Progress bar for HF pipelines

Hello everyone,

Is there a way to attach progress bars to HF pipelines? For example, in summarization pipeline I often pass a dozen of texts and would love to indicate to user how many texts have been summarized so far.

TIA,
Vladimir

Hello Vladimir :wave:

I saw this feature request where @Narsil says if you make your examples into a Hugging Face Dataset you can see the progress, like below:

dataset = MyDataset()

for out in tqdm.tqdm(pipe(dataset)):
    print(out)

class ListDataset(Dataset):
     def __init__(self, original_list)
        self.original_list = original_list

    def __len__(self):
        return len(self.original_list)

    def __getitem__(self, i):
        return self.original_list[i]

I don’t know of a way to do this without something like tqdm. (note that it adds extra complexity on top of your inference) below is my code.

from tqdm import tqdm
from transformers import pipeline

generator = pipeline(task="text-generation")
examples = [
        "Three Rings for the Elven-kings under the sky, Seven for the Dwarf-lords in their halls of stone",
        "Nine for Mortal Men, doomed to die, One for the Dark Lord on his dark throne",
    ]
 
for i in tqdm(range(len(examples))):
    generator(examples)

Maybe @osanseviero knows a better way of doing this.

1 Like

Hey @merve , thanks a bunch.

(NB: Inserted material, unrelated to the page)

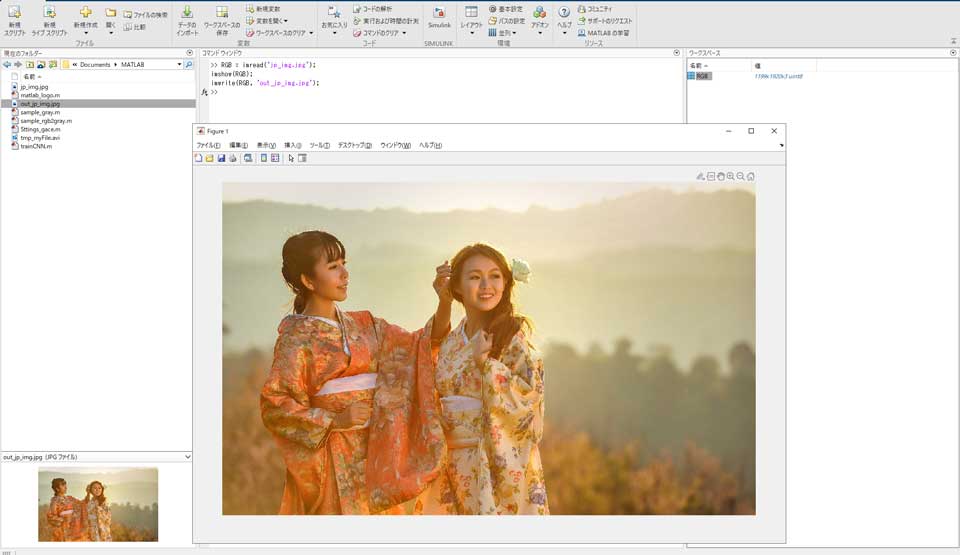
Task: Click the print icon in Figure 1 toolbar
Action: click(232, 158)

Here is a small example Colab notebook

I couldn’t get this to work … could it be because my pipeline has a tokenizer built-in?

tokenizer = partial(AutoTokenizer.from_pretrained("results_820/checkpoint-10000/"), truncation=True)

def preprocess_data(data):
    encoding = tokenizer(data['text'], truncation=True)
    return encoding

model = AutoModelForSequenceClassification.from_pretrained("results_820/checkpoint-10000/", num_labels=2)

pipe = TextClassificationPipeline(model=model, tokenizer=tokenizer)

validation_df = pd.read_csv("validation_set.csv")
validation_dataset = Dataset.from_pandas(validation_df)

for out in tqdm.tqdm(pipe(validation_dataset["text"])):
    print(out)

@afriedman412, you need to wrap your data into the torch dataset, not the huggingface dataset.

@vblagoje @afriedman412 I’m stuck in the same problem. I have a hugging face dataset where text example that I want to predict on has an id. (i.e. dataset[‘test’][index][‘text’]). I got this from a pandas dataframe. Could you guide me with an example of how to get a torch dataset? Thank you!

One workaround which I used:

results = []
CHUNK_SIZE = 100
for chunk in tqdm(range(test_df.shape[0] // CHUNK_SIZE + 1)):
    descr = test_df[CHUNK_SIZE * chunk: (CHUNK_SIZE+1) * chunk]['description'].to_list()
    res = nlp(descr)
    results += res